• 文献节选:
---

[发明专利]一株调节人肠道中短链脂肪酸和总胆汁酸代谢的益生菌及检测方法

权利要求书

1.一株调节人肠道中短链脂肪酸和总胆汁酸代谢的益生菌，其特征在于所述益生菌(Lactobacillus plantarum P8)分离自内蒙古牧民手工制作的酸奶中，保藏于中国微生物菌种保藏管理委员会普通微生物菌种保藏中心，保藏号：CGMCC No.5468，保藏日期为：2011年11月18日。

---

• 练习任务:
请将文献节选中从“[发明专利]一株调节人肠道中短链脂肪酸和总胆汁酸代谢的益生菌及检测方法”到“为：2011年11月18日。”的内容重写一遍，并把其中的“酸奶”替换为“奶酪”。

• 原始资料:
---

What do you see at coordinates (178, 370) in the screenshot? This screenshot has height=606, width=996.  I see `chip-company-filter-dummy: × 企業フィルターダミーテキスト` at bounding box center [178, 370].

---

• 解答:
[发明专利]一株调节人肠道中短链脂肪酸和总胆汁酸代谢的益生菌及检测方法

权利要求书

1.一株调节人肠道中短链脂肪酸和总胆汁酸代谢的益生菌，其特征在于所述益生菌(Lactobacillus plantarum P8)分离自内蒙古牧民手工制作的奶酪中，保藏于中国微生物菌种保藏管理委员会普通微生物菌种保藏中心，保藏号：CGMCC No.5468，保藏日期为：2011年11月18日。